● **What is expected**: Reproduce the entries verbatim, starting with the line that contains "Image resolution: width=558" and ending with the line that contains "Action: (62, 143)", including both of those lines. Give only those lines.

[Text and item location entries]
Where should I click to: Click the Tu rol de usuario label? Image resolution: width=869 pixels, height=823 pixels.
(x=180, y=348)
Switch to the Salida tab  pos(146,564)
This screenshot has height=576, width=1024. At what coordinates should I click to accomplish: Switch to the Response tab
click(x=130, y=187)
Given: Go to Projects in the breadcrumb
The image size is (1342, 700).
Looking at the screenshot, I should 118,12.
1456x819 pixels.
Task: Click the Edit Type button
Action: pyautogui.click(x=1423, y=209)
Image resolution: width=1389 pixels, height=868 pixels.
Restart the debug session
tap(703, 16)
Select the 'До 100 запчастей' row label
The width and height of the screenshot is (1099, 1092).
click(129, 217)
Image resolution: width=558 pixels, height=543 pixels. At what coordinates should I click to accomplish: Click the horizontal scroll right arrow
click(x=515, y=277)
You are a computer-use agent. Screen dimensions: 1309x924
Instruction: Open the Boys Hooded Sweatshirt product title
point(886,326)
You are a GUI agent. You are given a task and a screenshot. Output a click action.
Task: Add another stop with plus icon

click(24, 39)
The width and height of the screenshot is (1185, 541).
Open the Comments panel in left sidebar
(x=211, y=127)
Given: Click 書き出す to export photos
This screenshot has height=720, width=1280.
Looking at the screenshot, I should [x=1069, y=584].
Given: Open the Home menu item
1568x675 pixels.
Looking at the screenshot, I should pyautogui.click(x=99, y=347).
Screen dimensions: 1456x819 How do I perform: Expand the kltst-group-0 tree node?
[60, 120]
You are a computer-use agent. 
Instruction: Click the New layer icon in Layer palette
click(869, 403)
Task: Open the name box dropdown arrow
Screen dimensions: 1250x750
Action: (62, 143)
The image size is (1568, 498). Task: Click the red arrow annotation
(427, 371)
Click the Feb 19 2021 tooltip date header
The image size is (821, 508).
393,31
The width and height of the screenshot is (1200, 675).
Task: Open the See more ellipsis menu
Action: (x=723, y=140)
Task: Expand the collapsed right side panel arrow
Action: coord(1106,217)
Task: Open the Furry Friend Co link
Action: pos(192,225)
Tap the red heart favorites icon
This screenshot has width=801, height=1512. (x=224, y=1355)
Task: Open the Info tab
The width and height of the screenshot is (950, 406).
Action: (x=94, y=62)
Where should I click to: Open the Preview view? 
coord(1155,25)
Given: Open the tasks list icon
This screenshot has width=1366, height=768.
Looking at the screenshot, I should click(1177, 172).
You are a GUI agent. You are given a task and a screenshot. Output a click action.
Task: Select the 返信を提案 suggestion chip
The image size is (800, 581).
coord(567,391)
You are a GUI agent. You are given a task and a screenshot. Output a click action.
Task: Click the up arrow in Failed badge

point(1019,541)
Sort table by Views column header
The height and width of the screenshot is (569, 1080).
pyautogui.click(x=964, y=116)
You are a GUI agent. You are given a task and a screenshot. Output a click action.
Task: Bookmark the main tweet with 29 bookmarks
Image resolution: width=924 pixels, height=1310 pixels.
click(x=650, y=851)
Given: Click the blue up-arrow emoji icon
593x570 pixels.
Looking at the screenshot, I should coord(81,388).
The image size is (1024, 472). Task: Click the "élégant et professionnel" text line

● **Solution to this exercise**:
Image resolution: width=558 pixels, height=543 pixels. At what coordinates should I click to accomplish: Click the horizontal scroll right arrow
click(x=515, y=277)
You are a computer-use agent. Screen dimensions: 1309x924
Instruction: Open the Boys Hooded Sweatshirt product title
point(886,326)
You are a GUI agent. You are given a task and a screenshot. Output a click action.
Task: Add another stop with plus icon

click(24, 39)
The width and height of the screenshot is (1185, 541).
Open the Comments panel in left sidebar
(x=211, y=127)
Given: Click 書き出す to export photos
This screenshot has height=720, width=1280.
Looking at the screenshot, I should [x=1069, y=584].
Given: Open the Home menu item
1568x675 pixels.
Looking at the screenshot, I should pyautogui.click(x=99, y=347).
Screen dimensions: 1456x819 How do I perform: Expand the kltst-group-0 tree node?
[60, 120]
You are a computer-use agent. 
Instruction: Click the New layer icon in Layer palette
click(869, 403)
Task: Open the name box dropdown arrow
Screen dimensions: 1250x750
Action: (62, 143)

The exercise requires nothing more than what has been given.